Requirement: An acceptable answer repeats exactly the line with "The image size is (644, 362)." and each line after it through the end of the entries, and includes nothing else.
= = = = =
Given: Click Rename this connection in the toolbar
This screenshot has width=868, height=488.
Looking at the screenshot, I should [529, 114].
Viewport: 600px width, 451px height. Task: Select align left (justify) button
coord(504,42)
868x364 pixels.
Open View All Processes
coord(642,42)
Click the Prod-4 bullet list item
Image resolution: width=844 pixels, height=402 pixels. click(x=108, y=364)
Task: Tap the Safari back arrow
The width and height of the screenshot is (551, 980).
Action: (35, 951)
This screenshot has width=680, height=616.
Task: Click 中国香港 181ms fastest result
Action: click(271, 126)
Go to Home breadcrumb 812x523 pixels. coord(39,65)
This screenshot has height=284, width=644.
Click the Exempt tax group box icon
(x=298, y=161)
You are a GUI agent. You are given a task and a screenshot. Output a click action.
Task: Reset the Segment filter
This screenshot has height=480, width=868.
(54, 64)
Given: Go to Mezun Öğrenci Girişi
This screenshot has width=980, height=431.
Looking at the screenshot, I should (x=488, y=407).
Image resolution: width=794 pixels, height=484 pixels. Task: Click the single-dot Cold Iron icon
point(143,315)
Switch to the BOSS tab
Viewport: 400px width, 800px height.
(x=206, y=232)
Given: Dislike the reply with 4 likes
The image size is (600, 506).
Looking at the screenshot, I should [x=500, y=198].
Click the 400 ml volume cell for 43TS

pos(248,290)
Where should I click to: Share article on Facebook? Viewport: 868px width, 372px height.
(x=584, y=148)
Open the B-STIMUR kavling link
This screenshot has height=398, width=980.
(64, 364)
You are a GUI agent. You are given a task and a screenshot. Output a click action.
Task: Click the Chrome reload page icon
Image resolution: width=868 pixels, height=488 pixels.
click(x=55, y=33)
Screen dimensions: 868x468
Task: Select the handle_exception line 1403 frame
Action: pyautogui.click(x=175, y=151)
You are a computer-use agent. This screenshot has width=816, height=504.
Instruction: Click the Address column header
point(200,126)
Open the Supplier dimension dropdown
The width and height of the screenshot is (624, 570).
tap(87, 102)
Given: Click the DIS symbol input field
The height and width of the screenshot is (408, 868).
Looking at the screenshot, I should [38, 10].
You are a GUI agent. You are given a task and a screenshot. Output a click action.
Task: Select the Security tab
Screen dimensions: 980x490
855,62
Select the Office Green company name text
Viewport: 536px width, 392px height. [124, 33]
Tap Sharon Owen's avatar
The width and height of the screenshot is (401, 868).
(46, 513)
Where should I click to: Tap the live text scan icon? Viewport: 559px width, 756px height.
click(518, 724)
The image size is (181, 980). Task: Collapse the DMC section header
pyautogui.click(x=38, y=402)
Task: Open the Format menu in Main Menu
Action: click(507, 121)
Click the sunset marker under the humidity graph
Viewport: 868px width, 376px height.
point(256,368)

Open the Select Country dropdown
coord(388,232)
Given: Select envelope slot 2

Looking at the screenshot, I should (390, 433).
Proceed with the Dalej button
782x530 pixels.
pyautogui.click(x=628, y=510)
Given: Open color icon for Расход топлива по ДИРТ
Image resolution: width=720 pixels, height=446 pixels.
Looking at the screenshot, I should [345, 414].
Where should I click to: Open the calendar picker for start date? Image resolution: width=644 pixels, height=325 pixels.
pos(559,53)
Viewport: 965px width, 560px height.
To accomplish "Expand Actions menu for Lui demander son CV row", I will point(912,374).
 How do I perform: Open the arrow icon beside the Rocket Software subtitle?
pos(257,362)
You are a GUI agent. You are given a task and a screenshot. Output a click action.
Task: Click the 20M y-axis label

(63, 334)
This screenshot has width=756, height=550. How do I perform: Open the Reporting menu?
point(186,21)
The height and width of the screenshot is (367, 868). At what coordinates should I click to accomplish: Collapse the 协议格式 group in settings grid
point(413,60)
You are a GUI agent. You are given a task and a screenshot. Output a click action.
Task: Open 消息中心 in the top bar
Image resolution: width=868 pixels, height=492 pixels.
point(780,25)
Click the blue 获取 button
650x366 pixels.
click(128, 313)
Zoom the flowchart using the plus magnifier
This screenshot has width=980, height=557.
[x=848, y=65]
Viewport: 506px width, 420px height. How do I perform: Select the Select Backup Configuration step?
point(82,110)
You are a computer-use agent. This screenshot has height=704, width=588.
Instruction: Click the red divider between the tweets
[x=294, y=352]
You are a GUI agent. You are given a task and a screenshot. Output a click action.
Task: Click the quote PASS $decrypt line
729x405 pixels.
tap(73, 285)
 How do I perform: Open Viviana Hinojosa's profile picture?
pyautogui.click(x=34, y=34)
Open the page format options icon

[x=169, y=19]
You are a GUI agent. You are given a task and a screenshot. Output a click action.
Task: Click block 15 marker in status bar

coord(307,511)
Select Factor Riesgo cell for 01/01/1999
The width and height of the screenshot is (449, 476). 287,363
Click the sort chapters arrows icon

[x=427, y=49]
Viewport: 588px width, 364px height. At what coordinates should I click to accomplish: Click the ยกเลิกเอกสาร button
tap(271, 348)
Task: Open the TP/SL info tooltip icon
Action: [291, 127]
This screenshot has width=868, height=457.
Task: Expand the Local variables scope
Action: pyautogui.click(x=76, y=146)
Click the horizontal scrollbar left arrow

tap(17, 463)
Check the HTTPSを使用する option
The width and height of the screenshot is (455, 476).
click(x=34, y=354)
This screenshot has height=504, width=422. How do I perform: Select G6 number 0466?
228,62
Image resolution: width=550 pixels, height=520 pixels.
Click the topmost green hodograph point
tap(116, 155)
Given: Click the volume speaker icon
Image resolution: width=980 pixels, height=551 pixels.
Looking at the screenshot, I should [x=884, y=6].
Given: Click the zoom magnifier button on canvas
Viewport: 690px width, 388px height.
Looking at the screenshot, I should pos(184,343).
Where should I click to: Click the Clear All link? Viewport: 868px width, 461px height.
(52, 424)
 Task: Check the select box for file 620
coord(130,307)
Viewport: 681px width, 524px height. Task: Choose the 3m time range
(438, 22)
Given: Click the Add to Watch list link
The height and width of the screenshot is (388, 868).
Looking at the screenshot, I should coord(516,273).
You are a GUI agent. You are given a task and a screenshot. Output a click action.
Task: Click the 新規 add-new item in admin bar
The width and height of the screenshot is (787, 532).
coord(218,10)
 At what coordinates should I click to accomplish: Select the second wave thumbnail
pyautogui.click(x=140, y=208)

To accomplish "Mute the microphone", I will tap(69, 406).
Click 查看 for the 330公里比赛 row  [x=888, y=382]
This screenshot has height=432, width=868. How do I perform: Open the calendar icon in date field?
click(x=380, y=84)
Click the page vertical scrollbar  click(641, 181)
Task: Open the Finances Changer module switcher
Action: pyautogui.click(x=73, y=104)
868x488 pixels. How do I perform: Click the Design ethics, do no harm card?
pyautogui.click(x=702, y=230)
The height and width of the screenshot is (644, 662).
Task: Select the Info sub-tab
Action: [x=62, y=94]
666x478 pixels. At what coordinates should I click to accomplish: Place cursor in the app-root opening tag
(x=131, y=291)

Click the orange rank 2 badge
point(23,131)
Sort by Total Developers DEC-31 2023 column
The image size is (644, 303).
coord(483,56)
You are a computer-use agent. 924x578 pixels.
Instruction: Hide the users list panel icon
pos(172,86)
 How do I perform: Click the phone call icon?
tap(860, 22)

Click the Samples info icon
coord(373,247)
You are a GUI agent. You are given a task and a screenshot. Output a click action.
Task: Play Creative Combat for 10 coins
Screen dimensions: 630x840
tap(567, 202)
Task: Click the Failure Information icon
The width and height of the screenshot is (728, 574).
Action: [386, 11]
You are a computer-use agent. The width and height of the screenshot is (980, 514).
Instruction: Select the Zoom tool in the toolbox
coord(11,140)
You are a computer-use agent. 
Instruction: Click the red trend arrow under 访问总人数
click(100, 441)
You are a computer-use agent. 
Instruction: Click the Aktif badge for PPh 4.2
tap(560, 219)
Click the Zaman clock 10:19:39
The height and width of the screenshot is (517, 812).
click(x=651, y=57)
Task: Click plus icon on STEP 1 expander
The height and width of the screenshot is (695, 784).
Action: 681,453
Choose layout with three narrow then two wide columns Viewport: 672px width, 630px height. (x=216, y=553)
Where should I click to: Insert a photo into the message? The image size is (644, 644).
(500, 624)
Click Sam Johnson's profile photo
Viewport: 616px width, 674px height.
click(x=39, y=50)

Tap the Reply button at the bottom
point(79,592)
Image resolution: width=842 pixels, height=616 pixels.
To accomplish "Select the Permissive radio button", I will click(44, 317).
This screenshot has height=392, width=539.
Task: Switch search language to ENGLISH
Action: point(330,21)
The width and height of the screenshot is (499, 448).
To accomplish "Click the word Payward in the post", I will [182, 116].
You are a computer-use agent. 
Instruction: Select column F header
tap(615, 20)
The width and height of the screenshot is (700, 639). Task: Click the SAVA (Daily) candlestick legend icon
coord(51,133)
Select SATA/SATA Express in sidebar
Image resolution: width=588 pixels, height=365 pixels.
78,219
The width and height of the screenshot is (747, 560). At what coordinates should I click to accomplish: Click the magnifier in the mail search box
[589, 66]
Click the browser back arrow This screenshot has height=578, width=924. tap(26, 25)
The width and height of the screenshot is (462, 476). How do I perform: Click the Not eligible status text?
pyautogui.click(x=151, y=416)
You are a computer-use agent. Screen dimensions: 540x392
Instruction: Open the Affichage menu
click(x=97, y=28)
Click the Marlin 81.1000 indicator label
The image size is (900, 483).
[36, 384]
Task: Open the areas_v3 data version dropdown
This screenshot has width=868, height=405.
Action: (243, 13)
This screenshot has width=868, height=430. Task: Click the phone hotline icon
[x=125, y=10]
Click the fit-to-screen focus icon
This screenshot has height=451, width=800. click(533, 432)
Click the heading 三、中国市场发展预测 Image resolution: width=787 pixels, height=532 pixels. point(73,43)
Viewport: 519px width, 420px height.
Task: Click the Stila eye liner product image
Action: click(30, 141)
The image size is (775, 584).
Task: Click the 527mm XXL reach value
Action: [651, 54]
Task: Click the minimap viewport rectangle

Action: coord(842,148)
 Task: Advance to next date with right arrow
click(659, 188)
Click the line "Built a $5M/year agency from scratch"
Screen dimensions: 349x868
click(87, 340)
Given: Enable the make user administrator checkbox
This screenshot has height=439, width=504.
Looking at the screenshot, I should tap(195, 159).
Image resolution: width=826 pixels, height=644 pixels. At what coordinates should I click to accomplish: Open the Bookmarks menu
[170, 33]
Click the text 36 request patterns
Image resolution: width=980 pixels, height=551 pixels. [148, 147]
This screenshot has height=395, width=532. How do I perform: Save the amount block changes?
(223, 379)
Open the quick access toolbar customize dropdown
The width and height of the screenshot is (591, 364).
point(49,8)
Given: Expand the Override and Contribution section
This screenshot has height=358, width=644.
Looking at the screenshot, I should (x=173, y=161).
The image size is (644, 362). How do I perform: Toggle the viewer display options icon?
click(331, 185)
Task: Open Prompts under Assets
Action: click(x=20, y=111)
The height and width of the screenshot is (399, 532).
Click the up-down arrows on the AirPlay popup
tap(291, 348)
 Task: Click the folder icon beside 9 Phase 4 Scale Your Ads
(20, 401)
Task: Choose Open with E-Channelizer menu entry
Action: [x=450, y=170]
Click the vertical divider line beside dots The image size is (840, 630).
= = = = =
Task response:
The image size is (644, 362). How do I perform: Toggle the viewer display options icon?
click(331, 185)
Task: Open Prompts under Assets
Action: click(x=20, y=111)
The height and width of the screenshot is (399, 532).
Click the up-down arrows on the AirPlay popup
tap(291, 348)
 Task: Click the folder icon beside 9 Phase 4 Scale Your Ads
(20, 401)
Task: Choose Open with E-Channelizer menu entry
Action: [x=450, y=170]
Click the vertical divider line beside dots The image size is (840, 630).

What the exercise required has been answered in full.